### Work to be completed
Please repeat only the stretch of records running from the first line through the line that contains "Soins & Santé (71, 614)".
════
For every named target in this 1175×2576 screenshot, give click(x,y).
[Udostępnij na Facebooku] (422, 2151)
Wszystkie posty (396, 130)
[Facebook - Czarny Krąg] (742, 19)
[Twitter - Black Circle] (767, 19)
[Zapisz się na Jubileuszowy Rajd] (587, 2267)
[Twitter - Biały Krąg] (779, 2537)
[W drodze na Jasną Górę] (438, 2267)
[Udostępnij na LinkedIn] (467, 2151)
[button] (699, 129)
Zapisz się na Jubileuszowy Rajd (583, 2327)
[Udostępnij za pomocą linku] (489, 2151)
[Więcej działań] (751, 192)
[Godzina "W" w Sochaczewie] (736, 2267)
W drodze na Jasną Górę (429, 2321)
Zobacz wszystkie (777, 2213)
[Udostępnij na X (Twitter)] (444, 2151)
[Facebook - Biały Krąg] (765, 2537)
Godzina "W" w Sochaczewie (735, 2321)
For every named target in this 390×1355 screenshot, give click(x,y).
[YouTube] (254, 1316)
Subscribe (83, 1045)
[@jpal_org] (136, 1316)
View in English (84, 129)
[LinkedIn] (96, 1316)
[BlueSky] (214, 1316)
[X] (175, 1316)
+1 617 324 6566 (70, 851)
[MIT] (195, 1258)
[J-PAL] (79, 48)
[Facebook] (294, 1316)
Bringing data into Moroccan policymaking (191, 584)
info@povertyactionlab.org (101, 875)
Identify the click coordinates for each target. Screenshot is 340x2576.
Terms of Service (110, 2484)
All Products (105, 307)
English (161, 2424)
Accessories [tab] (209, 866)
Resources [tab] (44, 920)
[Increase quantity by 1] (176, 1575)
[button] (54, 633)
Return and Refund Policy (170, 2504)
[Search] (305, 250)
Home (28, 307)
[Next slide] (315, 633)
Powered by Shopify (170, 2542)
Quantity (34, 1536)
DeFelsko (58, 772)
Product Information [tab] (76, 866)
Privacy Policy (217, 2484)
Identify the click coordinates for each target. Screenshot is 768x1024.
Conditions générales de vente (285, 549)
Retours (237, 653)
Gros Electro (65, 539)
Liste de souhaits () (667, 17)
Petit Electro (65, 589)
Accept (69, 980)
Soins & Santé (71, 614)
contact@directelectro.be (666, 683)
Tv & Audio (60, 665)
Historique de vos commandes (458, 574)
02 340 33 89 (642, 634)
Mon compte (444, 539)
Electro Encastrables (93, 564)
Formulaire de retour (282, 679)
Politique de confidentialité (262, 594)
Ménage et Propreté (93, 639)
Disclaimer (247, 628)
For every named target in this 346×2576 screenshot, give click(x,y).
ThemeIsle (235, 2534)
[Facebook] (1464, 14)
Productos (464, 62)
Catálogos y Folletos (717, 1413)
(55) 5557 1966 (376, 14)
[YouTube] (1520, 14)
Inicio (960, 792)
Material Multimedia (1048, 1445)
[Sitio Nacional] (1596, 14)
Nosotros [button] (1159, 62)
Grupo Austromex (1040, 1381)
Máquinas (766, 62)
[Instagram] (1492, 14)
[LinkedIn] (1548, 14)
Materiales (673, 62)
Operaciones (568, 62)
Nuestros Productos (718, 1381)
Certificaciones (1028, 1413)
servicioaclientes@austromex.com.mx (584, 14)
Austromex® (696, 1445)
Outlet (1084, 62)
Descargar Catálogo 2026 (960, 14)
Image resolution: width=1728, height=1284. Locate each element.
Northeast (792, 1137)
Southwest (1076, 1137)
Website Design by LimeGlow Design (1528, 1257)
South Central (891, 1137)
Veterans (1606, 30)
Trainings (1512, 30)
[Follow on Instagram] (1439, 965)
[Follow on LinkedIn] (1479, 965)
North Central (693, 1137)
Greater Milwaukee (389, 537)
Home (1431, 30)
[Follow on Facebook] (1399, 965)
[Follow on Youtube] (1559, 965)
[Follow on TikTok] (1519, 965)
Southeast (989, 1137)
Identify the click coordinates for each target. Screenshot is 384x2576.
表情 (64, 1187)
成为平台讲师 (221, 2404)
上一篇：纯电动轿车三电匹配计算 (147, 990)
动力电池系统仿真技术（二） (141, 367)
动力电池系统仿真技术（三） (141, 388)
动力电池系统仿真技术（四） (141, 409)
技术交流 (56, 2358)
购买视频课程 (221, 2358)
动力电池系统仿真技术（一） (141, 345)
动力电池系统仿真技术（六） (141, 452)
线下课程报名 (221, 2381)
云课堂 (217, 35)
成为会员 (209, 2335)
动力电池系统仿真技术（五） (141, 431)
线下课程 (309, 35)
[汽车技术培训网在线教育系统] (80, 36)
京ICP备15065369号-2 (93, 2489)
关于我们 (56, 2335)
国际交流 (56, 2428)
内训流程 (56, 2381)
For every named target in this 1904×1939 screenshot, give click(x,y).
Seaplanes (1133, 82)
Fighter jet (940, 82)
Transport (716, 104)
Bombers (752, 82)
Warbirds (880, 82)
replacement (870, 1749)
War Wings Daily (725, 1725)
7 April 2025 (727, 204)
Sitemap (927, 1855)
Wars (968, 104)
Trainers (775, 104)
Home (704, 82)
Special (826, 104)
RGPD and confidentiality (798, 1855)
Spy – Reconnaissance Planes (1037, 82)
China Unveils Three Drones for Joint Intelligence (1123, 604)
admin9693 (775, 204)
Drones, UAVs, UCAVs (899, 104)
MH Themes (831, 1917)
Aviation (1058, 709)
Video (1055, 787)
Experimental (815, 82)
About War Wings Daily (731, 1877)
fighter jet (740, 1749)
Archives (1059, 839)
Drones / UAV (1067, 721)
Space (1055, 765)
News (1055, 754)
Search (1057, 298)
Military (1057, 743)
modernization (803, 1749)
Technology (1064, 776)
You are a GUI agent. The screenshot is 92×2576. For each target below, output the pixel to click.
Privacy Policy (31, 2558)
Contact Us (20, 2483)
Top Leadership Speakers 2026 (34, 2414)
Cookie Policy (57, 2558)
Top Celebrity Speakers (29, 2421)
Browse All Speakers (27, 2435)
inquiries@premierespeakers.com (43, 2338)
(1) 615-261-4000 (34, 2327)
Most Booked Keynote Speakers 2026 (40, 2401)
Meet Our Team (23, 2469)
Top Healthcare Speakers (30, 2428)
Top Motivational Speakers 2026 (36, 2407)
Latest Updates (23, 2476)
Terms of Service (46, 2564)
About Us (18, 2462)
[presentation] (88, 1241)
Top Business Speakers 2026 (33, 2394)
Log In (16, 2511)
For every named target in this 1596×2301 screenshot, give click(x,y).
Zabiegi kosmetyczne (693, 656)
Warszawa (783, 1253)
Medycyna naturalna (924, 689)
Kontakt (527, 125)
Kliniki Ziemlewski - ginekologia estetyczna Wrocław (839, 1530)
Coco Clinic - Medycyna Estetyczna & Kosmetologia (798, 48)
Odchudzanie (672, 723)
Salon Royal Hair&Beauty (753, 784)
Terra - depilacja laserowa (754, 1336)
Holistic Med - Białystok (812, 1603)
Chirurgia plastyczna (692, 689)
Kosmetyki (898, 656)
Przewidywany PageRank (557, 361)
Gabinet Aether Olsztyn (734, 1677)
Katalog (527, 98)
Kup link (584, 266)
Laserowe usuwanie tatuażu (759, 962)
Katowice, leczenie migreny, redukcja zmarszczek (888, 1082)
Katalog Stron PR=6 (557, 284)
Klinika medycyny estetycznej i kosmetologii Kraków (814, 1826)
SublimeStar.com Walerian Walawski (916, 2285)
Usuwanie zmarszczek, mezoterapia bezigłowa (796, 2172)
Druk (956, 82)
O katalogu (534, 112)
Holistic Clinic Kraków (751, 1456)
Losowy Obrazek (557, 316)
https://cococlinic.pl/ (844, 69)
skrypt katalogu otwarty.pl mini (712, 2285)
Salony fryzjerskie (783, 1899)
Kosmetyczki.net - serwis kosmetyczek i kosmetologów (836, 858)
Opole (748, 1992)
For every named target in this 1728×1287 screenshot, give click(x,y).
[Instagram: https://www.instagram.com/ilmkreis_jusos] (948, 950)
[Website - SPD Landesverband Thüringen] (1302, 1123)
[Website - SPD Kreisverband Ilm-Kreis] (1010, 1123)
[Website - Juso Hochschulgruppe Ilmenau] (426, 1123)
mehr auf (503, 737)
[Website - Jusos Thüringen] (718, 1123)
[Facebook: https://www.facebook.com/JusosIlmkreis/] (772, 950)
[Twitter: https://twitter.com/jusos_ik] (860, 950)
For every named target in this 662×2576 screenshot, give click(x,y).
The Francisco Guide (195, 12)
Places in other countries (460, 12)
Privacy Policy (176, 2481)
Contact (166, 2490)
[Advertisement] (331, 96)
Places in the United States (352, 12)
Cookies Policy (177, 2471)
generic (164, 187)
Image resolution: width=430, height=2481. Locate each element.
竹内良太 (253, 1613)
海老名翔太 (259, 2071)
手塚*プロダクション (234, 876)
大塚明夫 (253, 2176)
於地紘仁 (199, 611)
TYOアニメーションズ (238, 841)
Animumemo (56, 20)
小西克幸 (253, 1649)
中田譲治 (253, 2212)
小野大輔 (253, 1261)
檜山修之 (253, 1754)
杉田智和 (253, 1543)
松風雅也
════
### Written response
For every named target in this 1175×2576 screenshot, give click(x,y).
[Udostępnij na Facebooku] (422, 2151)
Wszystkie posty (396, 130)
[Facebook - Czarny Krąg] (742, 19)
[Twitter - Black Circle] (767, 19)
[Zapisz się na Jubileuszowy Rajd] (587, 2267)
[Twitter - Biały Krąg] (779, 2537)
[W drodze na Jasną Górę] (438, 2267)
[Udostępnij na LinkedIn] (467, 2151)
[button] (699, 129)
Zapisz się na Jubileuszowy Rajd (583, 2327)
[Udostępnij za pomocą linku] (489, 2151)
[Więcej działań] (751, 192)
[Godzina "W" w Sochaczewie] (736, 2267)
W drodze na Jasną Górę (429, 2321)
Zobacz wszystkie (777, 2213)
[Udostępnij na X (Twitter)] (444, 2151)
[Facebook - Biały Krąg] (765, 2537)
Godzina "W" w Sochaczewie (735, 2321)
For every named target in this 390×1355 screenshot, give click(x,y).
[YouTube] (254, 1316)
Subscribe (83, 1045)
[@jpal_org] (136, 1316)
View in English (84, 129)
[LinkedIn] (96, 1316)
[BlueSky] (214, 1316)
[X] (175, 1316)
+1 617 324 6566 (70, 851)
[MIT] (195, 1258)
[J-PAL] (79, 48)
[Facebook] (294, 1316)
Bringing data into Moroccan policymaking (191, 584)
info@povertyactionlab.org (101, 875)
Identify the click coordinates for each target. Screenshot is 340x2576.
Terms of Service (110, 2484)
All Products (105, 307)
English (161, 2424)
Accessories [tab] (209, 866)
Resources [tab] (44, 920)
[Increase quantity by 1] (176, 1575)
[button] (54, 633)
Return and Refund Policy (170, 2504)
[Search] (305, 250)
Home (28, 307)
[Next slide] (315, 633)
Powered by Shopify (170, 2542)
Quantity (34, 1536)
DeFelsko (58, 772)
Product Information [tab] (76, 866)
Privacy Policy (217, 2484)
Identify the click coordinates for each target. Screenshot is 768x1024.
Conditions générales de vente (285, 549)
Retours (237, 653)
Gros Electro (65, 539)
Liste de souhaits () (667, 17)
Petit Electro (65, 589)
Accept (69, 980)
Soins & Santé (71, 614)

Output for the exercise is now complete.